A few engineering colleges in Bengaluru are allegedly asking final-year students to produce a COVID-19 negative test report before they can appear for the examination scheduled for August. Staff involved in conducting the exam have also reportedly been asked to produce a certificate.
After receiving complaints from parents and students, Visvesvaraya Technological University (VTU) has issued directions to colleges to desist from asking for such certificates. “This does not make any sense. Colleges should refrain from doing so. If they continue to insist and ask students to provide the certificates, disciplinary action will be taken against them,” Vice-Chancellor Karisiddappa told The Hindu . He added that complaints have been received against two colleges in Soladevanahalli and Jalahalli.
Final-year students, who received a circular asking them to get a medical certificate, are anxious and say the rule makes little sense. “Even if we undergo a test, it will be several days before we get our results. Even if we get a test done seven days before our exam, what happens if we contract the infection after we give our swab test?” asked one student.
An associate professor at another college in the city said they have asked the management whether they should take an antigen test or an RT-PCR one. “The tests are expensive.

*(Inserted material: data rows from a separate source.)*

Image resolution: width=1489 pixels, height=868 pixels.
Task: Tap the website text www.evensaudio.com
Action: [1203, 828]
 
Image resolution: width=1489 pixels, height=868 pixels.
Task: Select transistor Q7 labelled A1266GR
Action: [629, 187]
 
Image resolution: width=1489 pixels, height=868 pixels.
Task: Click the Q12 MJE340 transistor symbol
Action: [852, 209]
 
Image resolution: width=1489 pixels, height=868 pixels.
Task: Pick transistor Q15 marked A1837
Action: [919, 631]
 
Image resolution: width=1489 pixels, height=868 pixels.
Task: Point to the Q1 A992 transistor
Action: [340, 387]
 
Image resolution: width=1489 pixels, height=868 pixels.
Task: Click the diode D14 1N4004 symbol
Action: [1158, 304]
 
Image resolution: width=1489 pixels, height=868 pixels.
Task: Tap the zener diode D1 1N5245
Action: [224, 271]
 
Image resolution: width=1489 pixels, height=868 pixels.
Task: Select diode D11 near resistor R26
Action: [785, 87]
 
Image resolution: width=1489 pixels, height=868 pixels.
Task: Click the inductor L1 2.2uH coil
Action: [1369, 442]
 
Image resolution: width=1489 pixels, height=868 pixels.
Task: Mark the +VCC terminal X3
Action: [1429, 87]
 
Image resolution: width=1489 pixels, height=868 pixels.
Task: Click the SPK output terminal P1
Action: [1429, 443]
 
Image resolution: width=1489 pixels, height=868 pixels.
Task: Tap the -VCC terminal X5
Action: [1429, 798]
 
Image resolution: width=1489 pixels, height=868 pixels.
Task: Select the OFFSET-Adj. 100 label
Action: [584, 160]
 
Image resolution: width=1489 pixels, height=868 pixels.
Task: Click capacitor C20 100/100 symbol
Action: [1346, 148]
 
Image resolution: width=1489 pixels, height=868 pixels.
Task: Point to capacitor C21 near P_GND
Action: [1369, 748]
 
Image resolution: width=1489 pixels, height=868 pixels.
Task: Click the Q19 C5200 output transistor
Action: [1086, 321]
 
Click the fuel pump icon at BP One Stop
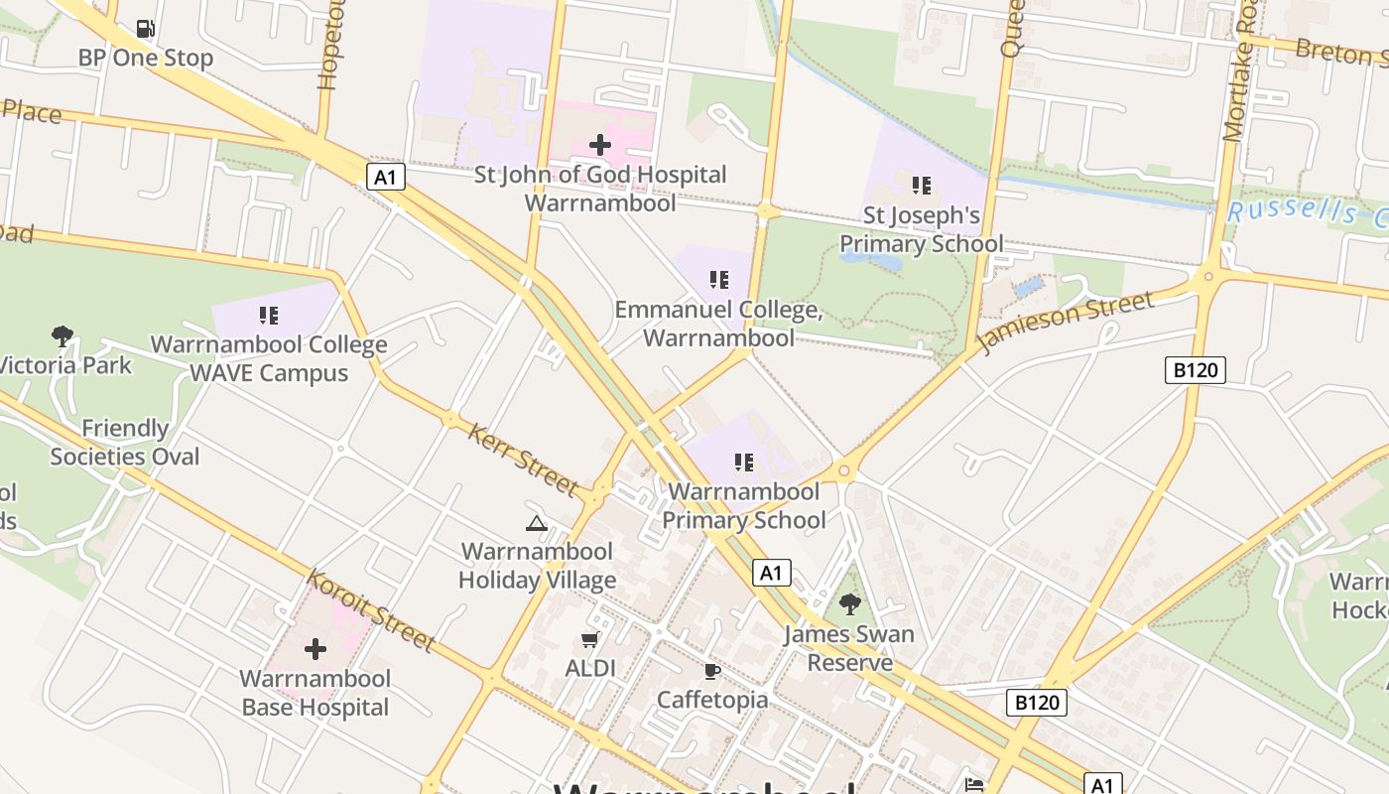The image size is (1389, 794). coord(146,29)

This is a huge burden, as we have suffered salary cuts. We asked the college to bear the cost of the test, but the management has refused,” she said.

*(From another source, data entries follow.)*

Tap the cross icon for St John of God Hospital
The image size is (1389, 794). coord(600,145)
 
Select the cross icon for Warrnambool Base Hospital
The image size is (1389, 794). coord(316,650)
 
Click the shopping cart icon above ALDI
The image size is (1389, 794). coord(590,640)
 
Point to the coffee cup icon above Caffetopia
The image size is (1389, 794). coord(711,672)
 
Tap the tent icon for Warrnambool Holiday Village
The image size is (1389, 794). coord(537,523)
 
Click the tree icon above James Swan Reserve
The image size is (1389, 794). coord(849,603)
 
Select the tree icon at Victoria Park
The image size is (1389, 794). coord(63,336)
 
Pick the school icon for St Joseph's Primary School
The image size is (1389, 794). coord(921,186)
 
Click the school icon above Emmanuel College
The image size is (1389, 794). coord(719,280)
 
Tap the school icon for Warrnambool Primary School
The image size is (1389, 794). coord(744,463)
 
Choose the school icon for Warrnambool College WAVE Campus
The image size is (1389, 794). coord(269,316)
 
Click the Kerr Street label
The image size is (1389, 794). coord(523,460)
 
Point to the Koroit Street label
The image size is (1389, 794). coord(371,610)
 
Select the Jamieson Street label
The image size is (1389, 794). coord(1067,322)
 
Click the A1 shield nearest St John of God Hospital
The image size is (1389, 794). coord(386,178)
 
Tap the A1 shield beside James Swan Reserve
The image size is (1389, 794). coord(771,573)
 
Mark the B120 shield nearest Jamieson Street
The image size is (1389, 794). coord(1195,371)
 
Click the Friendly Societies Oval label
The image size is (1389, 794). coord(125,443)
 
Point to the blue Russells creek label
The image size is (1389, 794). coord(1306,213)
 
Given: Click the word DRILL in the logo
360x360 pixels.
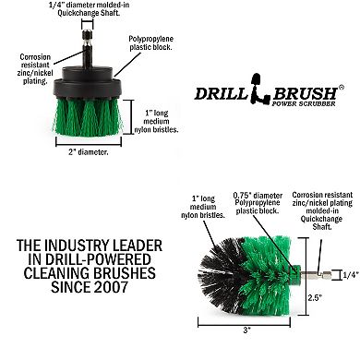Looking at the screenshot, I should pyautogui.click(x=219, y=92).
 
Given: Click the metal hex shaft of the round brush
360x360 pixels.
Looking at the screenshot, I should pyautogui.click(x=315, y=272).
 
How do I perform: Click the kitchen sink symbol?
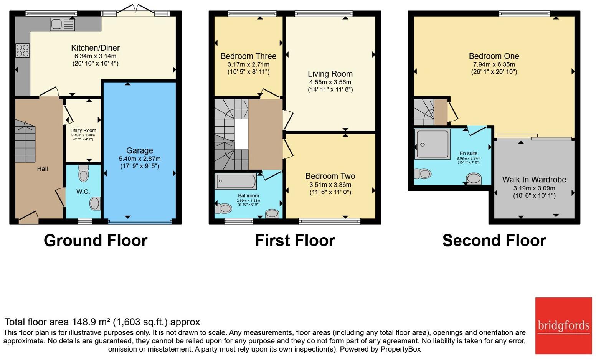62,25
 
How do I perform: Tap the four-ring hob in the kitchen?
22,50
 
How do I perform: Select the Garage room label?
140,150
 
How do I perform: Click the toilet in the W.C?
83,175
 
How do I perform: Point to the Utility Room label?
83,130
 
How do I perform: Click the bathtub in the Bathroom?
236,181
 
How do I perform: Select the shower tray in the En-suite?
433,144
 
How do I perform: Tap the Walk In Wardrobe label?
534,180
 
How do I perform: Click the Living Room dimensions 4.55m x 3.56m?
330,82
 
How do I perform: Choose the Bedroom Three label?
248,56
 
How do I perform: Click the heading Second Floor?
494,241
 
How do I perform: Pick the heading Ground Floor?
96,241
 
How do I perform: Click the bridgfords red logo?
563,325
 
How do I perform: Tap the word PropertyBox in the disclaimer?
400,349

Around 55,000 engineering students, who study in colleges affiliated to VTU, will appear for the final-year exam in the last week of August. Students have to appear for three papers; the viva for their projects will be conducted online. While appearing for the exam, they will have to wear masks and gloves.

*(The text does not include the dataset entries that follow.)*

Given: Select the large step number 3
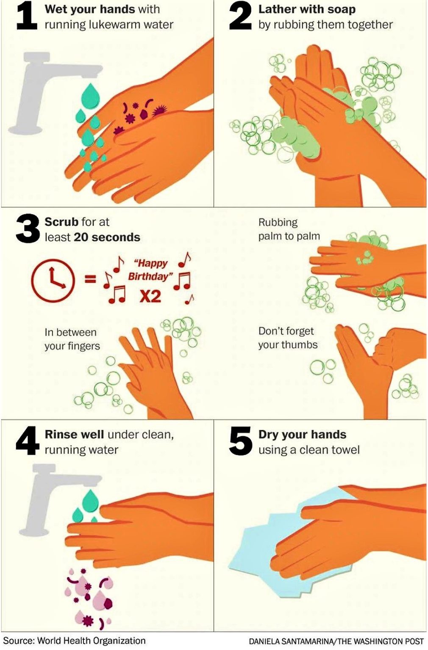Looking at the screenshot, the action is tap(28, 229).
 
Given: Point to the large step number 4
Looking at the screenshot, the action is tap(28, 441).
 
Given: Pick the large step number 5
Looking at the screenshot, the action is tap(240, 441).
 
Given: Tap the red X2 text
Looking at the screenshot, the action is tap(150, 297).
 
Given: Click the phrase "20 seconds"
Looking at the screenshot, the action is tap(107, 237).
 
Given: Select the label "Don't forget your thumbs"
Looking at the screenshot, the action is tap(288, 338).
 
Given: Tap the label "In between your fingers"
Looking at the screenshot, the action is tap(72, 339).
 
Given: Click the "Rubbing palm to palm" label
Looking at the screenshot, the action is tap(289, 229).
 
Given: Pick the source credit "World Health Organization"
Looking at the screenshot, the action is tap(92, 640).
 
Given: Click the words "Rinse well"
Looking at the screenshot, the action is tap(74, 435).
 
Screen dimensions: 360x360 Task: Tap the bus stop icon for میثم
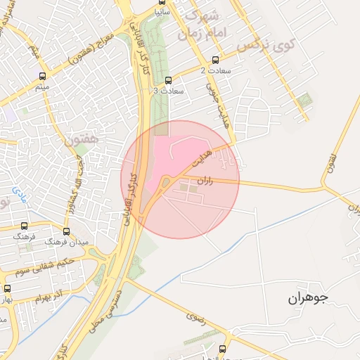[44, 77]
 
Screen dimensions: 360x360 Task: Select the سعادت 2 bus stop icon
[214, 60]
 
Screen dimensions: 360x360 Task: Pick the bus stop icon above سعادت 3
[167, 80]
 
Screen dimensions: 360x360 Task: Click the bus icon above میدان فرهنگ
[66, 231]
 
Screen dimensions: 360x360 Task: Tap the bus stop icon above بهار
[8, 288]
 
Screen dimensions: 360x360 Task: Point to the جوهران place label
[308, 298]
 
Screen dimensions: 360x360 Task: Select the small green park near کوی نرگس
[304, 101]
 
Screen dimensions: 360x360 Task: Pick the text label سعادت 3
[168, 91]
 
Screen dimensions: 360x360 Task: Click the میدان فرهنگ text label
[65, 242]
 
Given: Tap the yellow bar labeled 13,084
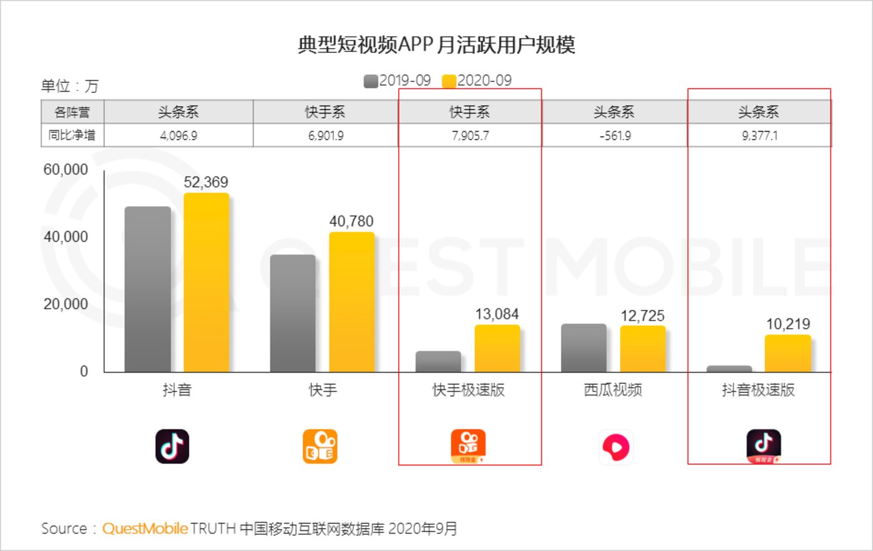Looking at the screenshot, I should click(x=497, y=348).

Colleges have been told to provide accommodation for students residing in paying guest accommodations or hostels during the course of the exam.
Students who have tested positive for COVID-19 can appear for the exam in separate rooms at their colleges. This move has not gone down well with many students, who have urged the university to have separate exam centres in every district where those with COVID-19 can sit for their papers. “This is a big risk for students. Our demand is to cancel the exam. Else, we need separate centres so that other students are not put at risk. They should also consult medical experts,” said Abhaya Diwakar, State treasurer, All-India Democratic Students Organisation.